Does anybody know when (maybe under which additional conditions) this is the case?
I should say that I stumbled over this when reading this book, where it is called the infinitesimal version of this equation:
read the reference on google books.
But maybe the term "infinitesimal version" has a different meaning in symplectic geometry and it is not in general possible to go back to the "global version."
 A: I think it is sufficient to assume that $G$ is a connected Lie group.
It is not necessary to assume that the exponential map is surjective
(intuitively because one can follow broken one-parameter groups). 

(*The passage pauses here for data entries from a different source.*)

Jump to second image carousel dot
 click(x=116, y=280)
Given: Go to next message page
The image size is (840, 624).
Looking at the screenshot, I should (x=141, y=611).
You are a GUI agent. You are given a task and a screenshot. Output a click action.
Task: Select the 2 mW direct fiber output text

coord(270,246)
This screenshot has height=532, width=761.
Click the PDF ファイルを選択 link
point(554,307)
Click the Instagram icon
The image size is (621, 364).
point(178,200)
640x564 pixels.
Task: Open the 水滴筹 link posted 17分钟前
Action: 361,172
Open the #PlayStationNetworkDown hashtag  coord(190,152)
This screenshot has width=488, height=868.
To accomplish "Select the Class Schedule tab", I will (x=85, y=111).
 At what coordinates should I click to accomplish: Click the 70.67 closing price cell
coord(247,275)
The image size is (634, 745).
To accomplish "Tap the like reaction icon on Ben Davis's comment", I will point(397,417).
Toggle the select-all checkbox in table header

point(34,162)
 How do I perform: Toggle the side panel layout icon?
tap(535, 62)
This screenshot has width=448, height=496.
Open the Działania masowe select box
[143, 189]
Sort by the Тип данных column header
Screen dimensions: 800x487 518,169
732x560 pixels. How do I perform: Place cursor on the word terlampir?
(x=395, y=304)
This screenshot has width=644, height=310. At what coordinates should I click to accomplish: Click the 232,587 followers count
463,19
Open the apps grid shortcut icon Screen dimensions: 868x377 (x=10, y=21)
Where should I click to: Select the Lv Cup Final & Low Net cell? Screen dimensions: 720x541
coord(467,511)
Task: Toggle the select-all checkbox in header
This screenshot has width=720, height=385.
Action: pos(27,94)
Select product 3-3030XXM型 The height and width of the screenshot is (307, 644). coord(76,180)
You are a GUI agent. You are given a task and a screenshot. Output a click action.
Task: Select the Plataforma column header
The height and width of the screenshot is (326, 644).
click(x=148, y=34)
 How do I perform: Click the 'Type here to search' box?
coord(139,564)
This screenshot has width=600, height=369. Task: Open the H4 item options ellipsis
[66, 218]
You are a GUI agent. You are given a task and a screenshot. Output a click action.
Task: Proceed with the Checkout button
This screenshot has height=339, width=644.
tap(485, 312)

In fact, the set $H$ consisting of all $g\in G$ such that $\Phi_g^*\omega=\omega$ is a closed subgroup of $G$. A closed subgroup of a Lie group is a Lie group 
with the induced topology. What is the Lie algebra of $H$? The assumption that 
implies that the Lie algebra of $H$ equals the Lie algebra of $G$. In case $G$ is connected, this implies that $H=G$. 
Edit: Another way to think, perhaps more elementary. $H$ is an (abstract) group. The assumption that $L_{\phi_\chi}(\omega)=0$ for all $\chi\in\mathfrak g$ implies that 
$H$ contains a neighborhood of the identity, and $G$ (if connected) is generated by any neighborhood of the identity. 
To see that $H$ contains a neighborhood of the identity, one uses that the exponential map is onto a neighborhood of the identity and computes that
(denote $\varphi_t=\Phi_{e^{t\chi}}$):
$$\frac{d}{dt}\Big|_{t=s}\varphi_t^*\omega=\frac{d}{dt}\Big|_{t=s}(\varphi_{t-s}\varphi_s)^*\omega=\frac{d}{du}\Big|_{u=0}(\varphi_u\varphi_s)^*\omega=\varphi_s^*\frac{d}{dt}\Big|_{u=0}\varphi^*_u\omega=0$$
for all $s\in\mathbb R$, so $\varphi_t^*\omega=\omega$ for all $t\in\mathbb R$.